Finding information on IPTV/XDSL

In years past, I would register for ISE (OSP) EXPO with expectations to see new products, vendors and distributors, attend seminars, network and attend happy hour.

In 2016 something else drove me to attending ISE EXPO. Not knowing in January if I would attend, my normal activity would of course be to pick up my subscription to ISE magazine to see the latest trends and solutions. There, I saw a new contributor to the column OSP EXPERT by Don McCarty.

Although the article was well informed, this was not enough reason to attend the EXPO.  In the coming months, I followed OSP EXPERT through cable pair trouble in the copper infrastructure, the value of longitudinal balance in a DSL circuit…... 

Up to this point, the column had great information for any cable tech in the copper infrastructure.  Until July issue came out: What Is A good DSL Circuit? While reading it, the light came on that this information could be used not only by the customer techs, it could also be used by our support and provisioning departments also. 

Yes, by the end of that article, I had made up my mind to sign up for 2016 Expo in San Antonio and the workshop that would be presented. I wanted to see if my expectations to train different departments at same time and reach common goal of reporting, repairing, or provisioning a circuit could be met.

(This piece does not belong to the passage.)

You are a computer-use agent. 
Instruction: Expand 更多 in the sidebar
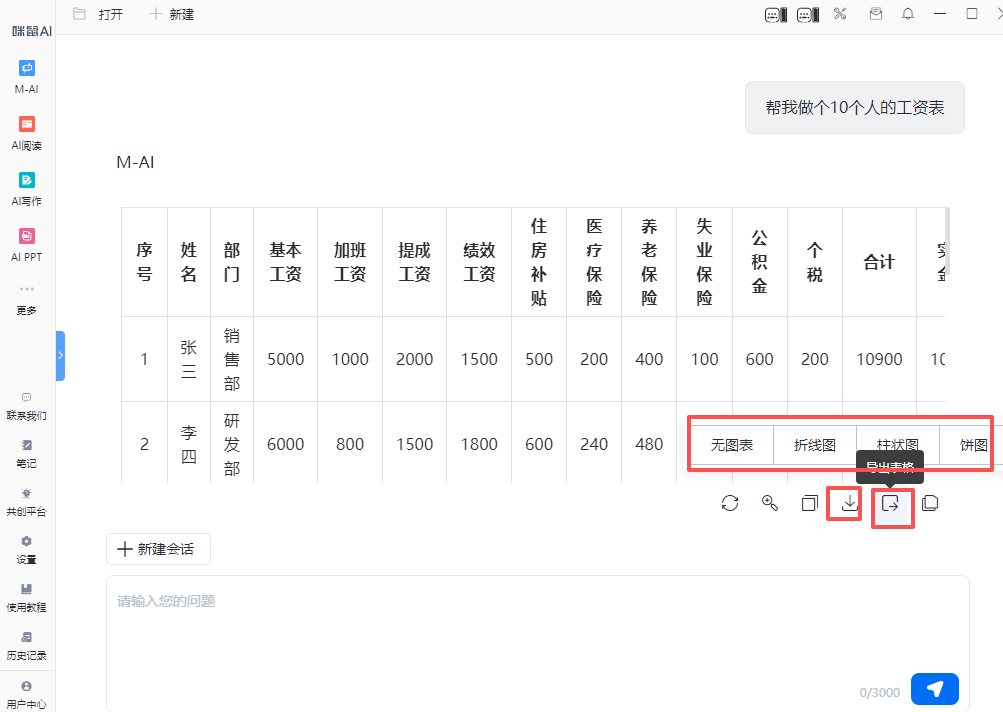27,298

After attending the workshop and visiting with speakers it was reinforced of the importance that anyone involved in a XDSL circuit first needs to understand the lingo. Not just “does it have sync?” (duh) or not “has it dropped sync”.   I chose to hire Vernon May to perform our DSL/IPTV training.

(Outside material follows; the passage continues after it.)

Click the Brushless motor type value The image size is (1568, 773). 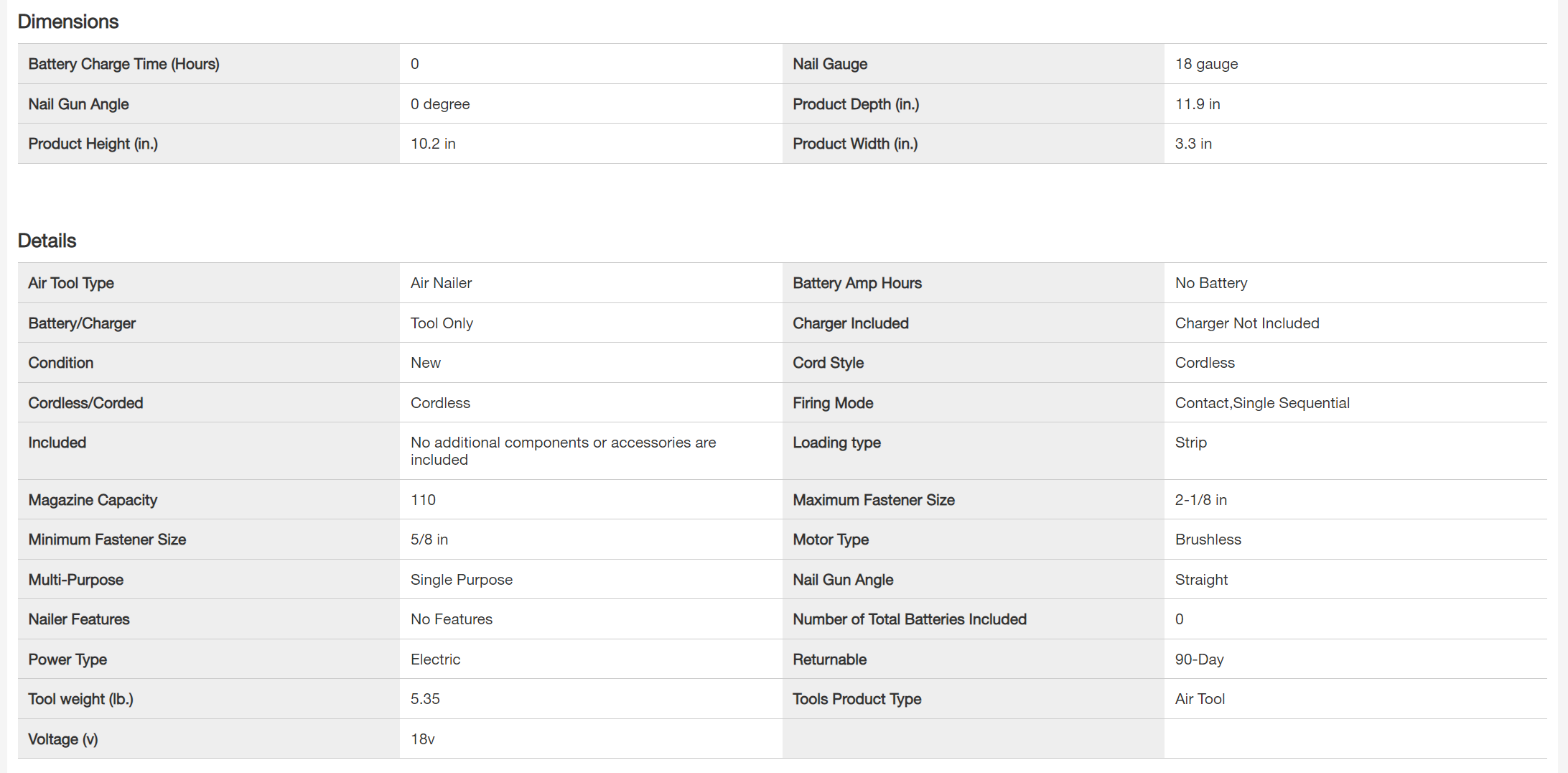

After training our outside techs, inside techs and Help Desk attendants for a week, our Techs are being more thorough about taking readings, looking at performance and comparing test results with support techs.  They have a better knowledge of trouble to look for by keeping an open mind while finding the problems. Ex:(when I open refrigerator, I disconnect) and identify to the customer the problem found. Finding multiple problems by remembering they are possible is another example.

30 day results show that techs fix more trouble on first call out with less assumption and find multiple problems. Bit rates are increased more often during trouble tickets. Customers feel important when explaining trouble and we now take the time to listen to them. Techs are using training book as a reference guide. We show a high percent of trouble at customer premise.   Installing NID based splitters and CAT 5 homeruns to the modems alone have reduced our repeated report rates.
I am very happy with the training methods and results.                                                                                                                                                                                
                                                                                                                                Gary Gray
                                                                                                                                Director of Operations
                                                                                                                                Northwestern Indian Telephone Co.